Les visites des directeurs dans les services ("walkrounds") sont bien connues pour impliquer les directeurs et débloquer des dossiers d’amélioration de la qualité des soins.
Cet article parle d’autres types de visites dans les services, où des professionnels de santé de plusieurs professions prennent le temps de visiter le patient ensemble. Les auteurs ont recherché les articles dans la littérature décrivant ce type d’action et en ont sélectionné 33. Toutes ces études soulignent le bénéfice et l’influence positive sur le patient de ces visites multi-professionnelles (médecin de plusieurs spécialités, sages-femmes, infirmier, pharmacien, étudiants et autres professions…). Ce bénéfice s’étend à l’équipe de soin, avec des effets sur la coopération et la qualité globale du travail.
Les barrières à ce type de visite ne surprennent pas. Ce sont d’abord le manque de temps disponible, la complexité de réunir l’équipe multi-professionnelle, la possible divergence des objectifs de chacun dans ces visites, les effets hiérarchiques qui bloquent les échanges.
Un article émanant de la Haute Autorité de Santé sur l’évaluation de la Qualité des soins, de la satisfaction et de son évolution clinique par le patient lui-même.
Trois types de mesure évaluent la qualité des soins perçue par les patients avec des outils distincts : les patient-reported outcome measures (PROMs) pour le résultat des soins, les patient-reported expérience measures (PREMs) pour l’expérience des soins, et les questionnaires de satisfaction des patients pour la réponse à leurs attentes. De nombreux pays ont adopté ces mesures qui permettent d’améliorer la communication entre les patients et les professionnels, de personnaliser les prises en charge et de mieux suivre la santé des patients. Elles sont parfois utilisées pour la comparaison des offreurs de soins, la diffusion publique des résultats, voire sont intégrées dans les modalités de financement des soins. Cependant, en France, ces indicateurs sont encore peu présents dans la pratique clinique courante, notamment en raison de difficultés perceptuelles et techniques rencontrées par les professionnels et les patients. Pour favoriser leur appropriation, il convient de mieux informer les publics concernés et de soutenir les démarches mises en place sur le terrain.
La sortie de réanimation vers un lit dans un service sous-estime souvent la complexité de l’ajustement thérapeutique nécessaire, et particulièrement le risque augmenté d’erreur médicamenteuse.
Plusieurs interventions ont été essayées pour pallier ce risque. Cet article en fait la revue critique.
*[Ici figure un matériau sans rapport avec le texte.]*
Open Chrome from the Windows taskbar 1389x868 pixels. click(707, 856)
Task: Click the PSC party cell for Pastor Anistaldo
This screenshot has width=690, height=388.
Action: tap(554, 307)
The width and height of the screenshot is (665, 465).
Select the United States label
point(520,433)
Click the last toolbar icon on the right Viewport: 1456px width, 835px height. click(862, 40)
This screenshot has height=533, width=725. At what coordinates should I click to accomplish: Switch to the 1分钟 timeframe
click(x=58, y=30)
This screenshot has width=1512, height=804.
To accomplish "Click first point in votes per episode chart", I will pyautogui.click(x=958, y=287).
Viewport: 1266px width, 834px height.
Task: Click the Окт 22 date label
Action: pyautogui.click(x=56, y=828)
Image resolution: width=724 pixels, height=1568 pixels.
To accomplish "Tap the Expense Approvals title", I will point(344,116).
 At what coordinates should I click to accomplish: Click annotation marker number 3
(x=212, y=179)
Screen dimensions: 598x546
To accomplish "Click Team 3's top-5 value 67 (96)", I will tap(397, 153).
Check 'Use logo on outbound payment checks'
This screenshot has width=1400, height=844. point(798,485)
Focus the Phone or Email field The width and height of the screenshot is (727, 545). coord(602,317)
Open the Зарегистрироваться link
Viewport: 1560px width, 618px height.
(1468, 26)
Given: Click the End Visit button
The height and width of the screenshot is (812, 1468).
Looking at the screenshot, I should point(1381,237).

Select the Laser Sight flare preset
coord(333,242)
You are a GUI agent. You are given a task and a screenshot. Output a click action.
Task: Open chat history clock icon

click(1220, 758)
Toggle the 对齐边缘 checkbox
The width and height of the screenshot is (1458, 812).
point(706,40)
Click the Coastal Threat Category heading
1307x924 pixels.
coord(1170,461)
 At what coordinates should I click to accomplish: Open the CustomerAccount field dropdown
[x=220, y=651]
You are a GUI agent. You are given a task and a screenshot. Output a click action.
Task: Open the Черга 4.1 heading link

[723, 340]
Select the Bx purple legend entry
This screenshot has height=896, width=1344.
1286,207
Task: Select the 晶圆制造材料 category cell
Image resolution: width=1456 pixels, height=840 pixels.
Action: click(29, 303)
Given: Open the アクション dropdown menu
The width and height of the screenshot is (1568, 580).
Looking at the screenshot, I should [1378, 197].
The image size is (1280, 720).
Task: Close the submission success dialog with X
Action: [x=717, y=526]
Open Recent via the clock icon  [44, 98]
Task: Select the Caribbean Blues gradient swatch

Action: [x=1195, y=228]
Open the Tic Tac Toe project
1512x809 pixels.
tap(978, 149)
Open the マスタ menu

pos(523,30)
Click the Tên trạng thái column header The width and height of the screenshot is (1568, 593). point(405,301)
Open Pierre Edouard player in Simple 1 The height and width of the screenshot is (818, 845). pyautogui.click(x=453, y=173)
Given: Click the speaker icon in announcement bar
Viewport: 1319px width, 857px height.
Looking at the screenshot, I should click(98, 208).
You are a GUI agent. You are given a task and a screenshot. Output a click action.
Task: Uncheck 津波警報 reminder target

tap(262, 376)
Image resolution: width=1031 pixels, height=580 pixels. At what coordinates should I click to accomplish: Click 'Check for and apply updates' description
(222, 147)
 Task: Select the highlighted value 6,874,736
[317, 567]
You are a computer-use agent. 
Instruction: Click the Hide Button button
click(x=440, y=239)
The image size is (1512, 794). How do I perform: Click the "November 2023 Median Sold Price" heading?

Tous les articles publiés sur ce sujet avant octobre 2020 sont inclus dans l’analyse. 16 sont finalement retenus, dont 15 (88 %) n’avaient hélas pas de contrôle AVANT-APRES intervention.
Les interventions listés pour pallier le risque sont majoritairement des formations (8), des revues des prescriptions de sortie (7), des bonnes pratiques (6), des outils d’aides informatiques ciblés sur la transition médicamenteuses entre services (4), et des protocoles de réconciliation médicamenteuse (4).
Au total, le risque de transition inadaptée des prescriptions médicamenteuse entre réa et service est réduit (OR 0,45, 95 %, 0,31-0,63) tout comme le risque d’erreur entre sortie de réa et renvoi direct au domicile (OR 0,39, 95 %, 0,2-0,76).
Les interventions basées sur une formation aux bonnes pratiques n’apparaissent pas très efficaces dans les transitions réa-service pour réduire le risque, mais sont nettement plus efficaces pour réduire le risque dans les transcriptions réa-domicile (très nombreuses suppressions et simplifications médicamenteuses dans ce cas).
La participation d’un pharmacien aux décisions médicamenteuses lors de la sortie de réa (vers les services ou vers le domicile), effectuée en parallèle du travail médical, ou dans un staff multi-professionnels, réduit toujours le risque.